Fragment tekstu:
>>>>>

Dwa programy wsparcia sportu w regionie. Od ministra i od marszałka

KATEGORIA: SPORT / 24 maja 2025

Fot. Maciej Terpiński i Karol Woliński

Podkarpackie samorządy mają szansę na pozyskanie środków na inwestycje w infrastrukturę sportową z jednego z dwóch źródeł. Pierwsze to program Ministerstwa Sportu i Turystyki, drugie to program Samorządu Województwa Podkarpackiego. Nie oznacza to, że dla samorządów spłynie więcej pieniędzy niż pierwotnie planowano. W przypadku każdego z programów pula środków to około 11 mln zł. W większości innych województw jest jeden program realizowany i finansowany wspólnie przez ministerstwo i samorząd wojewódzki. Na Podkarpaciu do współpracy nie doszło przez konflikt na linii władze województwa-minister.

Poszło o PKOl

Konflikt na linii władze województwa podkarpackiego – minister sportu i turystyki Sławomir Nitras rozpoczął się w marcu tego roku. Szefowi resortu sportu nie spodobało się, że Sejmik Województwa Podkarpackiego zgodził się, by samorząd wszedł we współpracę z Polskim Komitetem Olimpijskim, na którego czele stoi Radosław Piesiewicz. Minister Nitras w zasadzie od początku swojej kadencji zwalcza Piesiewicza zarzucając mu nieprawidłowości finansowe i polityczną uległość wobec Prawa i Sprawiedliwości.

Województwo podkarpackie miało przekazać na rzecz PKOl-u 1,2 mln zł w zamian za promocję regionu. Jeszcze więcej, bo 4,3 mln zł na promocję ze strony PKOl-u miało wydać województwo lubelskie.

Nitras stwierdził, że pieniądze te powinny trafić do podkarpackich i lubelskich klubów sportowych i przez to atakował lokalnych marszałków. Sam też ogłosił program rekompensacyjny, w którym lokalne kluby i stowarzyszenia mogły aplikować o dotacje. Kilka dni temu ogłoszono jego wyniki na stronie ministerstwa.

Dwa programy

Do tego minister postanowił również wyłączyć podkarpacki i lubelski samorząd województwa z „Programu rozwoju infrastruktury sportowej w województwach”. Przewidywał on, że resort sportu będzie współpracował z samorządami województw przy finansowaniu sportowych obiektów w gminach. Chodzi o budowę boisk, sal gimnastycznych czy pływalni oraz modernizację istniejących obiektów. Nabór wniosków o dofinansowanie miały prowadzić samorządy wojewódzkie. Budżet programu na Podkarpaciu miał wynieść 22 mln zł (po 11 mln zł od ministerstwa i od samorządu województwa).

Sławomir Nitras postanowił ogłosić osobny program dla Podkarpacia i Lubelszczyzny, w którym to ministerstwo będzie decydowało, której gminie przyznać środki i przy tym całkowicie pominie marszałków województw, bo twierdził, że utracił do nich zaufanie. Budżet ministerialnego programu dla Podkarpacia wynosi 11 mln zł, czyli dokładnie tyle samo, ile ministerstwo planowało przeznaczyć, gdyby miałby on być realizowany we współpracy z marszałkiem.

<<<<<

Do zrobienia:
a - Przepisz fragment tekstu o programach wsparcia sportu od słów „Nitras stwierdził, że” do słów „od samorządu województwa).” włącznie i zamień w nim „Nitras” na „szef resortu sportu”.
b - Kontynuuj tekst o programach wsparcia sportu na Podkarpaciu od miejsca, w którym się kończy.

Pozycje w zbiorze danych
>>>>>

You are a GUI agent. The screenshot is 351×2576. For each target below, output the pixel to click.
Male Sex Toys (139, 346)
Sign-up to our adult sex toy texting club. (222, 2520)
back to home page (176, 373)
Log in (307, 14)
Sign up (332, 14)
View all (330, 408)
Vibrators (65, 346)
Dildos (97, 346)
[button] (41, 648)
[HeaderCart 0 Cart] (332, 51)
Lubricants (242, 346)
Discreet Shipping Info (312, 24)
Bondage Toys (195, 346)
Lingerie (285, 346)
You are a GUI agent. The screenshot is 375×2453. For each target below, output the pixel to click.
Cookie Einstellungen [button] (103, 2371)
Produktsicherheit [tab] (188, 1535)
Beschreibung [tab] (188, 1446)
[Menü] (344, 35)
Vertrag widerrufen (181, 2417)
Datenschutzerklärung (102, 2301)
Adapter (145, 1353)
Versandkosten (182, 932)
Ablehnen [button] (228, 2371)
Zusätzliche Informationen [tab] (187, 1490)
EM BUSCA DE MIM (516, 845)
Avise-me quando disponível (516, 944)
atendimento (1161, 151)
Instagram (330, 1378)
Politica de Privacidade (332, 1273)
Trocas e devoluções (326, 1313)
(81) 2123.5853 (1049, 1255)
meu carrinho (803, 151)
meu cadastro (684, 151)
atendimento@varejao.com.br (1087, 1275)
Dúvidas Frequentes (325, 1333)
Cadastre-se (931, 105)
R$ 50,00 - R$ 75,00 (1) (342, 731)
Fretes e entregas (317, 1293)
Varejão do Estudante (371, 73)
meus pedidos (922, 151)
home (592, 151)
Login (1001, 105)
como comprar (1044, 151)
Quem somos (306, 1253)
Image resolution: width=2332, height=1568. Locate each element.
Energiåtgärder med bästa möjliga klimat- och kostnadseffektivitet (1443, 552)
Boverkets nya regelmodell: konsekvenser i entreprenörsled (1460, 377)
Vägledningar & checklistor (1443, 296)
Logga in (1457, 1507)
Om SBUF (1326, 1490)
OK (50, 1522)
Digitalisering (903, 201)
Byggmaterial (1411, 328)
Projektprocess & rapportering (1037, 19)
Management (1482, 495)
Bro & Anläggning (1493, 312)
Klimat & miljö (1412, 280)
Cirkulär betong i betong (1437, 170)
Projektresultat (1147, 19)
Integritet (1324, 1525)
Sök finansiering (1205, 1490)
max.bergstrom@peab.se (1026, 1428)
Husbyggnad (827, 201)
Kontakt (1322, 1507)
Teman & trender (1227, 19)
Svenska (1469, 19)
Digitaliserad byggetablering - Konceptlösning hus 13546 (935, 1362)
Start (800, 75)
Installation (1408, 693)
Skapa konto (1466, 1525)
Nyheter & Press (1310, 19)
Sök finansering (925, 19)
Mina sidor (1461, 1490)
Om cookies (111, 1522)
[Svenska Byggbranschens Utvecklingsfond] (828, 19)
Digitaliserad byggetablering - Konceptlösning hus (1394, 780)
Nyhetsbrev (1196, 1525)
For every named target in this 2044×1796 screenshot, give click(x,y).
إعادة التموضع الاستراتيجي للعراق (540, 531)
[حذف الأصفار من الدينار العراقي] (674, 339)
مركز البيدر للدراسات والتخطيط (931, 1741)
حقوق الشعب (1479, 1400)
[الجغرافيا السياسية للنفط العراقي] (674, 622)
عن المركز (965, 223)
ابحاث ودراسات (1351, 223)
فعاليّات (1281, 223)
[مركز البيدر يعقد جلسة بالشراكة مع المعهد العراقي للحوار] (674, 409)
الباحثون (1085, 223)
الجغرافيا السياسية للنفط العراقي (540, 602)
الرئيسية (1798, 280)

<<<<<

Odpowiedzi:
a -
szef resortu sportu stwierdził, że pieniądze te powinny trafić do podkarpackich i lubelskich klubów sportowych i przez to atakował lokalnych marszałków. Sam też ogłosił program rekompensacyjny, w którym lokalne kluby i stowarzyszenia mogły aplikować o dotacje. Kilka dni temu ogłoszono jego wyniki na stronie ministerstwa.

Dwa programy

Do tego minister postanowił również wyłączyć podkarpacki i lubelski samorząd województwa z „Programu rozwoju infrastruktury sportowej w województwach”. Przewidywał on, że resort sportu będzie współpracował z samorządami województw przy finansowaniu sportowych obiektów w gminach. Chodzi o budowę boisk, sal gimnastycznych czy pływalni oraz modernizację istniejących obiektów. Nabór wniosków o dofinansowanie miały prowadzić samorządy wojewódzkie. Budżet programu na Podkarpaciu miał wynieść 22 mln zł (po 11 mln zł od ministerstwa i od samorządu województwa).

b -
Władze województwa podkarpackiego w połowie kwietnia ogłosiły z kolei swój nabór „Programu rozwoju infrastruktury sportowej w województwach”. Marszałek Ortyl tłumaczył tę decyzję tym, że prócz medialnych wypowiedzi ministra Nitrasa, w resortowym programie nie wprowadzono zmian, więc cały czas obowiązują zasady przewidujące, że bierze w nim udział wszystkie 16 samorządów wojewódzkich, w tym ten podkarpacki.

- Z prawnego punktu widzenia wszystko z naszej strony jest dopięte. Działamy zgodnie z rozporządzeniem wydanym przez ministra w listopadzie i programem opublikowanym w styczniu. Te dokumenty nie zostały zmienione, mamy tylko komunikaty medialne ministra i ogłoszony dodatkowy nabór - tłumaczył w połowie kwietnia marszałek Władysław Ortyl.

Województwo na ogłoszony nabór przeznaczyło 11 mln zł i liczyło, że zgodnie z pierwotnym planem drugie tyle wyłoży resort sportu. Marszałek dodawał, że jeżeli tak się nie stanie to rozważane będą kroki prawne. Twierdził ze osobny nabór wniosków o dofinansowanie ogłoszony przez ministra można traktować jako dodatkowe wsparcie.

Nabór ogłoszony przez marszałka miał potrwać do 30 kwietnia. Lista beneficjentów miała być sporządzona w maju i trafić do akceptacji Sejmiku, a następnie wysłana do ministerstwa.

Ministerstwo nie komentuje

Tuż po kwietniowej konferencji prasowej władz województwa zwróciliśmy się do urzędników Ministerstwa Sportu i Turystyki, by zapytać o to jak reagują na działania marszałka województwa, czy resort będzie partycypował w naborze ogłoszonym przez województwo, czy ministerialny nabór można uznać faktycznie za dodatkowe wsparcie finansowe i na jakim etapie jest jego procedowanie.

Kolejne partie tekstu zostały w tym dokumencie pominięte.